(Task details): Below is a listing. Write out exactly its lines between the one holding "[قناة شركة كلين على توك توك] (44, 614)" and the one holding "Reject All (263, 769)", inclusive.

(Extracted data):
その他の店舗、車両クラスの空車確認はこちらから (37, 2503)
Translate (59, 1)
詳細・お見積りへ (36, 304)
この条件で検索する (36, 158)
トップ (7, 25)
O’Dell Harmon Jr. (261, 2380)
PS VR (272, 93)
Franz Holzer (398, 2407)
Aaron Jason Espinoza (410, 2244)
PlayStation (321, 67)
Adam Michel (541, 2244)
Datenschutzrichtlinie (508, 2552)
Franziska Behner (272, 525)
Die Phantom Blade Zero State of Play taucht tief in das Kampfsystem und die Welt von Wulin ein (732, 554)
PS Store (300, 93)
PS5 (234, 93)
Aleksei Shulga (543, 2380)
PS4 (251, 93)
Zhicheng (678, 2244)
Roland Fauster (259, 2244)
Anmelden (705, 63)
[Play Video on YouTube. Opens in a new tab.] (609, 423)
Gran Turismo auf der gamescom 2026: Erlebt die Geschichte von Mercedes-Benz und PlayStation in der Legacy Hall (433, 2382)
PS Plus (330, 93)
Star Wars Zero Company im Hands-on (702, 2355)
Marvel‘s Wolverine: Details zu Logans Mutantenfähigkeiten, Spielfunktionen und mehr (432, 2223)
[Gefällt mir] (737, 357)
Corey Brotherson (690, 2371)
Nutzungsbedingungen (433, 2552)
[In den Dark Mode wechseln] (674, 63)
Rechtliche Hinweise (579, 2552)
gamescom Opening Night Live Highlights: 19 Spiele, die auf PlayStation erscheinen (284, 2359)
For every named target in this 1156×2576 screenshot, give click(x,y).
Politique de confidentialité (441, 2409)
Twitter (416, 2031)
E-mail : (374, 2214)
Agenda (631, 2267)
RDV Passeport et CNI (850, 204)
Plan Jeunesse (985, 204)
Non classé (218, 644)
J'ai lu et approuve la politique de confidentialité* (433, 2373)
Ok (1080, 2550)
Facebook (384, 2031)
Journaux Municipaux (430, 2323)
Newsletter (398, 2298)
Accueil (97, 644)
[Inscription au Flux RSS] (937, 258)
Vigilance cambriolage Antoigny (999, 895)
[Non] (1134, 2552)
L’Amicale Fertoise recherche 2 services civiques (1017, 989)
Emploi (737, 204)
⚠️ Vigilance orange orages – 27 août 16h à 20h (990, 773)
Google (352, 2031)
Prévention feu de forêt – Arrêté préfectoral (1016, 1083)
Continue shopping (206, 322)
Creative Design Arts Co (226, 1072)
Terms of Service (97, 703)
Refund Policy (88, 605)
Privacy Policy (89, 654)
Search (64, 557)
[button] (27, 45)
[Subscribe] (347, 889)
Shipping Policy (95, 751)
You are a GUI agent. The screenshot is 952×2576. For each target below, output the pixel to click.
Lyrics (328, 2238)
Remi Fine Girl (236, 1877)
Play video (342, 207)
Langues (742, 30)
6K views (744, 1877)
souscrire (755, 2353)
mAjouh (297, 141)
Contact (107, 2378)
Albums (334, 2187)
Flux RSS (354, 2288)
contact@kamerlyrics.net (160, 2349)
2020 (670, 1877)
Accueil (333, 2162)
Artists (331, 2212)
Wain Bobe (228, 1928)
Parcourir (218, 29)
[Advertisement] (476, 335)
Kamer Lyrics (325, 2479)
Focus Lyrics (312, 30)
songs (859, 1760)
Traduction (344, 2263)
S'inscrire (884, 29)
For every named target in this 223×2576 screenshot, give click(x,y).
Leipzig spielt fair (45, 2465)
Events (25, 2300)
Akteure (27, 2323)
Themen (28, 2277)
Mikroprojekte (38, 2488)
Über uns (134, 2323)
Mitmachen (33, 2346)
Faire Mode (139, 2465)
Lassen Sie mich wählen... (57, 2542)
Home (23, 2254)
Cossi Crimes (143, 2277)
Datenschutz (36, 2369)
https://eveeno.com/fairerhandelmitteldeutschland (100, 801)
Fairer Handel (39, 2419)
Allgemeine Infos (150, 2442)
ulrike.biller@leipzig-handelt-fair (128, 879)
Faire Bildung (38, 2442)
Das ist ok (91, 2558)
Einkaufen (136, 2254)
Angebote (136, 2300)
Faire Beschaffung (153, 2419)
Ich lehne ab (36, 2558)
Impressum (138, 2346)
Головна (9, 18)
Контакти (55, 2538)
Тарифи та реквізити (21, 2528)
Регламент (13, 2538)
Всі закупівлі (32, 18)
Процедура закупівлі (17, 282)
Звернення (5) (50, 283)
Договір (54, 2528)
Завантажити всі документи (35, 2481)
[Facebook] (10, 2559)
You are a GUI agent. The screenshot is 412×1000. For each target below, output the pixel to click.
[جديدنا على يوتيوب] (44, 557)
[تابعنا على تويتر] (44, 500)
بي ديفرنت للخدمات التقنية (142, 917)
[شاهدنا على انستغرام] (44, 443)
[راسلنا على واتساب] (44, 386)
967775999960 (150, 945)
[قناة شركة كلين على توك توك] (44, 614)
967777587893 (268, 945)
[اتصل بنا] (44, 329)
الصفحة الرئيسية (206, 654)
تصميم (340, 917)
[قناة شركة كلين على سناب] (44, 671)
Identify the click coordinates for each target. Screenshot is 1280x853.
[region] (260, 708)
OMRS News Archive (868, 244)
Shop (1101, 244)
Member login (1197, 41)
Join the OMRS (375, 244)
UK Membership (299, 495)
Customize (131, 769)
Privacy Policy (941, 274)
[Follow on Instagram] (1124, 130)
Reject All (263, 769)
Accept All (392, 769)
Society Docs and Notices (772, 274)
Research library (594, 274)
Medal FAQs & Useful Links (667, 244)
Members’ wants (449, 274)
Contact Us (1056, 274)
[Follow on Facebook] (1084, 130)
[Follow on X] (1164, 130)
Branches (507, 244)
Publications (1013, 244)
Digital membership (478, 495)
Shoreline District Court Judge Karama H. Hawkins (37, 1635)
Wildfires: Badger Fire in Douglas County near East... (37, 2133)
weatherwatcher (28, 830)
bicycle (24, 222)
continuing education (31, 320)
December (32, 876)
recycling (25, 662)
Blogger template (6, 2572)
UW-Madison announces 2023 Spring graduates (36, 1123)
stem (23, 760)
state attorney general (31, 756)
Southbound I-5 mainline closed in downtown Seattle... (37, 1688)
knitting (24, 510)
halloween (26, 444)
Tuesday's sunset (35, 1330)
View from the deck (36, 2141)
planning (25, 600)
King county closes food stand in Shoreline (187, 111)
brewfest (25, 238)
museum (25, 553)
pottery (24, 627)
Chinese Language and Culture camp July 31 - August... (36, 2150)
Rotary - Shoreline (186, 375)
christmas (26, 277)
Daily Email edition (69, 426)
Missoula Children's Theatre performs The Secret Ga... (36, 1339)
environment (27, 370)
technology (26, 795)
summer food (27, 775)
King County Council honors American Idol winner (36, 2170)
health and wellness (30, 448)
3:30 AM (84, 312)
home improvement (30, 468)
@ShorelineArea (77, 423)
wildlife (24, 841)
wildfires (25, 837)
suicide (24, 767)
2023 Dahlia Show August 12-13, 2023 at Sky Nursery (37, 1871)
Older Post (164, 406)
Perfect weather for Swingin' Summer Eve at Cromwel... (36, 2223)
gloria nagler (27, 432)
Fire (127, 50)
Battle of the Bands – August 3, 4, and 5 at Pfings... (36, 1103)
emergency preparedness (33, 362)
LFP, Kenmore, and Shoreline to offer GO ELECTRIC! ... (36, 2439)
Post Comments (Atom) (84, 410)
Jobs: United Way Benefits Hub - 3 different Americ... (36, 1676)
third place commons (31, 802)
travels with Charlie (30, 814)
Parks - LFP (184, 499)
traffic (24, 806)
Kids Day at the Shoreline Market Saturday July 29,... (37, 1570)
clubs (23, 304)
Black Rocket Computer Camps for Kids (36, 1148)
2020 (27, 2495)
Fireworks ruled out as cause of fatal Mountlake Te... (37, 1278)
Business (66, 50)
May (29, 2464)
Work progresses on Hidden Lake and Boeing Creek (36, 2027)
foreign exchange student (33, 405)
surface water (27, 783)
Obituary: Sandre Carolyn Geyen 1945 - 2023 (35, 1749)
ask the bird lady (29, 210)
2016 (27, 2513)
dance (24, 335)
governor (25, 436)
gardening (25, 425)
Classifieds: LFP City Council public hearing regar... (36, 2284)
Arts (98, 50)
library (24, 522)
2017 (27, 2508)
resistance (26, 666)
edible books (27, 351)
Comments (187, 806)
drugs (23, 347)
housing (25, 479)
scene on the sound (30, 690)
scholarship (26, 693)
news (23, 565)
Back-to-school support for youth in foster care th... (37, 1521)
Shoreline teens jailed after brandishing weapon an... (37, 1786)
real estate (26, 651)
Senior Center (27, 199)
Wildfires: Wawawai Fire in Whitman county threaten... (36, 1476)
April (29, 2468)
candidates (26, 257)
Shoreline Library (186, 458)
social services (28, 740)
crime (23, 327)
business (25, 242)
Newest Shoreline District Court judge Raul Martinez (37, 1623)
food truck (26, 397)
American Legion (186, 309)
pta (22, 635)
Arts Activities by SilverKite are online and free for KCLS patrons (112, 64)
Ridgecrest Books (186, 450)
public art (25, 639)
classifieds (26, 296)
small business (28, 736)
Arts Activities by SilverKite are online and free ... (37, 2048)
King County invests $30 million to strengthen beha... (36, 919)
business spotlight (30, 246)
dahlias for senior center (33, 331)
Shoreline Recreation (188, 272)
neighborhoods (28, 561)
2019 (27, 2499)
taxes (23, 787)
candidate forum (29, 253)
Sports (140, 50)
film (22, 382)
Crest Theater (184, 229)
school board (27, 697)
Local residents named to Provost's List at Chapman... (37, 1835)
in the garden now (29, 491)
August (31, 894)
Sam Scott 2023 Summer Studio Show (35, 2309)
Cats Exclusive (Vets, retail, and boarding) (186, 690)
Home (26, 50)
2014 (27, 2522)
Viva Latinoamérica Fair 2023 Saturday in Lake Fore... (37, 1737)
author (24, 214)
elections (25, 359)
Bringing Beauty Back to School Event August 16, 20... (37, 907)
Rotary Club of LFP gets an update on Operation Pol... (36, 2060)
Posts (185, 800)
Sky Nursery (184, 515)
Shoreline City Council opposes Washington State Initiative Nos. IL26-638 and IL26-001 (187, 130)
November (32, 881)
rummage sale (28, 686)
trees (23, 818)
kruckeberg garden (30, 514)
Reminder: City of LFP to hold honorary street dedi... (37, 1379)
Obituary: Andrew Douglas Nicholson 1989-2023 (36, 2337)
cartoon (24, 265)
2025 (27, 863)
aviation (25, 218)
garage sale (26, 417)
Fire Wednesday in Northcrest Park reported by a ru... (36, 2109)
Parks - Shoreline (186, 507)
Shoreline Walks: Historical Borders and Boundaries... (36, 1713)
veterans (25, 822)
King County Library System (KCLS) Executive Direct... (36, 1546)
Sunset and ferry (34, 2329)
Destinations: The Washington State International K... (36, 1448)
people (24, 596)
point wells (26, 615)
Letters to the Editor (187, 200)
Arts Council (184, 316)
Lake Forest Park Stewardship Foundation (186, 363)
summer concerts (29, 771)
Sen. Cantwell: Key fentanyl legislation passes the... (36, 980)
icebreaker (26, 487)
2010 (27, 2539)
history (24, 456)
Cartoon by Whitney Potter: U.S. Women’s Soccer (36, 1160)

(Exercise answer):
[قناة شركة كلين على توك توك] (44, 614)
967777587893 (268, 945)
[اتصل بنا] (44, 329)
الصفحة الرئيسية (206, 654)
تصميم (340, 917)
[قناة شركة كلين على سناب] (44, 671)
Identify the click coordinates for each target. Screenshot is 1280x853.
[region] (260, 708)
OMRS News Archive (868, 244)
Shop (1101, 244)
Member login (1197, 41)
Join the OMRS (375, 244)
UK Membership (299, 495)
Customize (131, 769)
Privacy Policy (941, 274)
[Follow on Instagram] (1124, 130)
Reject All (263, 769)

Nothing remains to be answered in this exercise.